XCMS online is a web-based version of XCMS that provides many of the advantages of the traditional R package without the use of a command line-based environment [16]. It allows limited control over processing parameters and gives interactive graphs of univariate and multivariate analyses [17].

MetaboAnalyst is a popular web-based resource that provides an easy to use, comprehensive interface for metabolomics data analysis [18]. It includes a variety of data preprocessing and statistical tools for univariate and multivariate analysis and generates high resolution, interactive graphics. Depending on the type of data being analyzed, it can also be used for biomarker analysis, enrichment analysis, pathway analysis, and more [19].

Haystack is a web server-based processing tool that uses mass bins to filter and extract information from raw LCMS data [20]. Haystack also provides graphical tools to visualize raw and processed data and incorporates some exploratory statistical analysis tools. Because extracted features are based on mass bins, missing values due to redundant or missing peaks are absent from the processed data. Processed data files are downloadable in .csv format, which can be imported into analysis software of the user’s preference.

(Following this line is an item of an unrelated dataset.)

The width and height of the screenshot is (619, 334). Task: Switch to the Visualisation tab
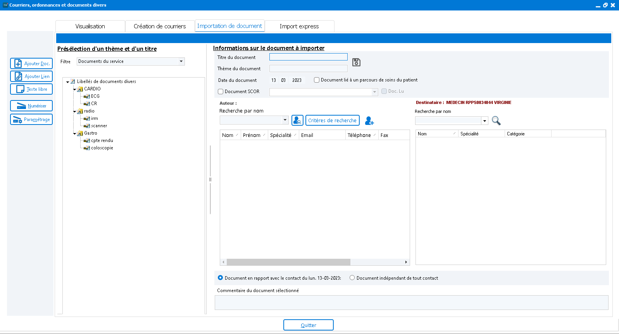coord(90,26)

Platform | Description | Advantages | Disadvantages | Reference |
---|---|---|---|---|

XCMS | R-based platform for raw LCMS data processing and visualization | -Adjustable parameters -Streamlined workflow | -Requires knowledge of R language -Command line based | [15] |

XCMS online | Web-based graphical user interface version of XCMS | -Cloud storage and sharing -Relatively easy to use | -Not as customizable as the R version | [16, 17] |

MetaboAnalyst | Online statistical analysis | -Easy to use -Wide variety of statistical tests available -Interactive plots | -Relies on pre-processed data -Limited options for customizing graphics | [18, 19] |

Haystack | Raw data processing and visualization using mass bins | -Unbiased -No zero values -Not dependent on quality of chromatography | -Graphics not customizable -Does not take into account peak retention time | [20] |

MZmine 2 | Raw data processing and visualization | -Java based -User friendly -Project batching | -Limited options for customizing graphics -Numerous options can be overwhelming | [21] |

MET-IDEA | Raw data processing for GCMS and LCMS data | -Works well with very large data sets -Optional manual integration | -Aimed more for GCMS data -Low-quality graphics | [22] |

MZmine 2 is a Java-based platform that allows for flexible MS data processing through a user-friendly graphical interface and customizable parameters for data processing and visualization [21].

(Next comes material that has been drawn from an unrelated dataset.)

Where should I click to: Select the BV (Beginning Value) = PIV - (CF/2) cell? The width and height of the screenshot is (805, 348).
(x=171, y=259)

Metabolomics Ion-Based Data Extraction Algorithm (MET-IDEA) is a large-scale metabolomics data processing program generally used for GCMS data but can also be used for LCMS data. It performs peak alignment, annotation, and integration of hyphenated mass spectrometry data and allows visualization of integrated peaks along with their accompanying mass spectra [22].

### 1.3. Data processing for metabolomics

Robust computational tools are essential to analyze and interpret metabolomics data. The first step in data processing, especially in untargeted metabolomics, is to convert the raw data into a numerical format that can be used for downstream statistical analysis. For LCMS data, this involves multiple steps, including filtering, feature detection, alignment, and normalization [23, 24]. Filtering methods aim to remove effects like measurement or baseline noise. Feature detection is used to identify measured ions from the raw signal. Alignment methods cluster measurements from across different samples and normalization removes unwanted systematic variation between samples.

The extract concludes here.